William Thomas – Gwilym Marles was his bardic name – was born in 1834 (100 years before Dylan’s first book, ‘18 Poems‘, was published) near Brechfa. After college in Carmarthen he went up to Glasgow University in 1856. He came back with an M.A. and settled in Llandysul as the Unitarian minister of two small churches at Llwynrhydowen and Bwlchyfadfa.

He opened a Grammar school in a building which he had built specifically for the purpose and taught there until his early and untimely death in 1879. He wrote and published poetry and short moralistic stories mainly in his native Welsh. In 1855 he wrote a serialised novel in the popular periodical Seren Gomer, and in 1859 his book of poems ‘Prydyddiaeth‘ appeared.

In many respects he can be regarded as the founder of modern Unitarianism in Wales, but he was also a fierce radical and champion of the people again landlordism. His liberal views, which he proclaimed from the pulpit and through the press, antagonised local landlords and this culminated in a famous confrontation in 1876 when he and his congregation were evicted from their chapel in Llwynrhydowen. Many see Dylan’s portrayal of the Rev. Eli Jenkins in ‘Under Milk Wood‘ as a gentle homage to his ancestor.

Swansea’s Dylan Thomas Centre Collection has an interesting letter from a daughter of Gwilym Marles about her father along with some fascinating pictures and books about him.

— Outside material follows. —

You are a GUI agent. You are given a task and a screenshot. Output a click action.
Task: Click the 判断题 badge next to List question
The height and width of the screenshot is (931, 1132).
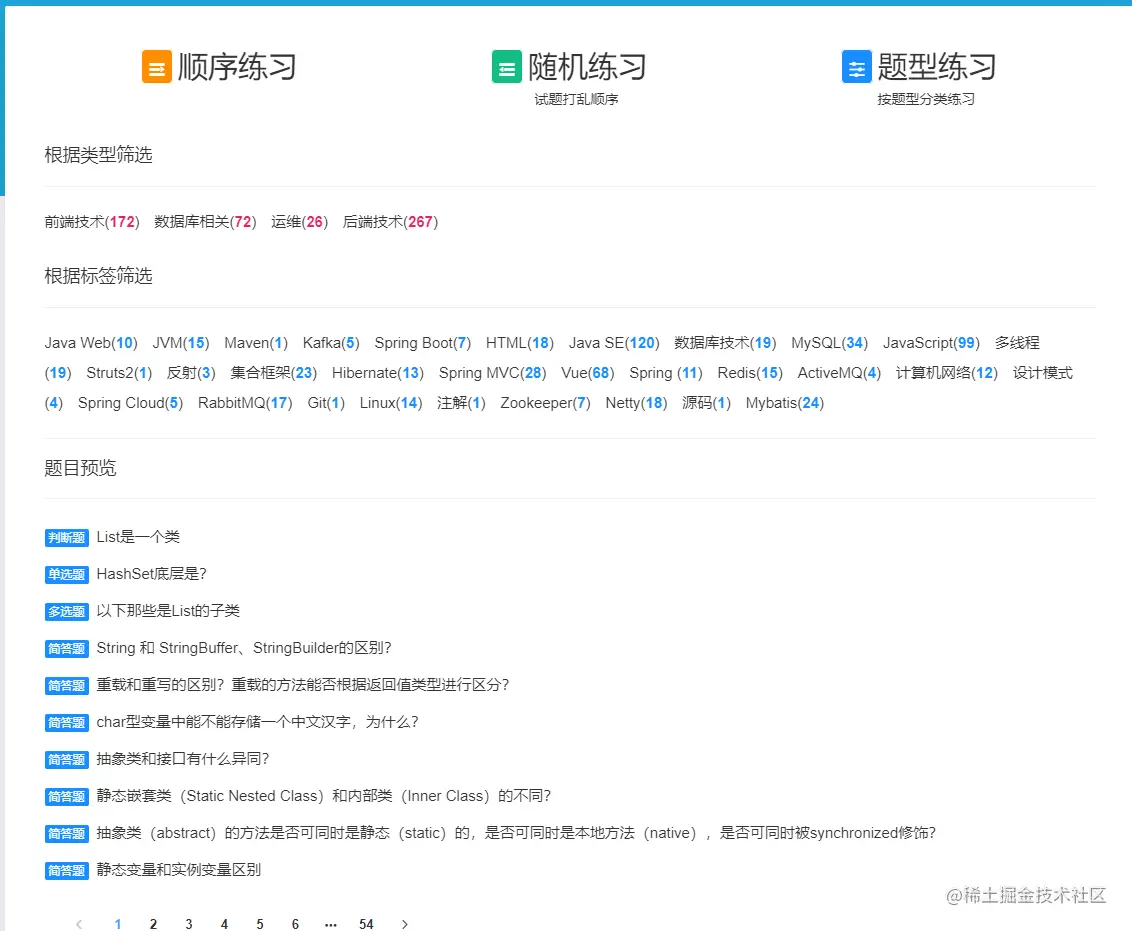tap(66, 537)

Llandysul is also the birthplace of the writer Caradoc Evans whose collection of short stores about the peasantry in Wales, ‘My People‘, was published in 1915. The stories caused great controversy throughout Wales and opinions about him and his work became deeply polarised – in Swansea an Art Exhibition which included a portrait of Caradoc was closed down by the Gallery Committee! As you would imagine, Dylan admired Evan’s work and went to visit him in Aberystwyth on two occasions.

On one of these journeys, the writer Glyn Jones told Dylan the story of the eccentric Dr Price of Llantrisant who fought for the right to cremate his dead son. Dylan would later use some of this material in his short story ‘The Burning Baby‘.

Leave on the A486 north which will take you all the way to New Quay and the coast.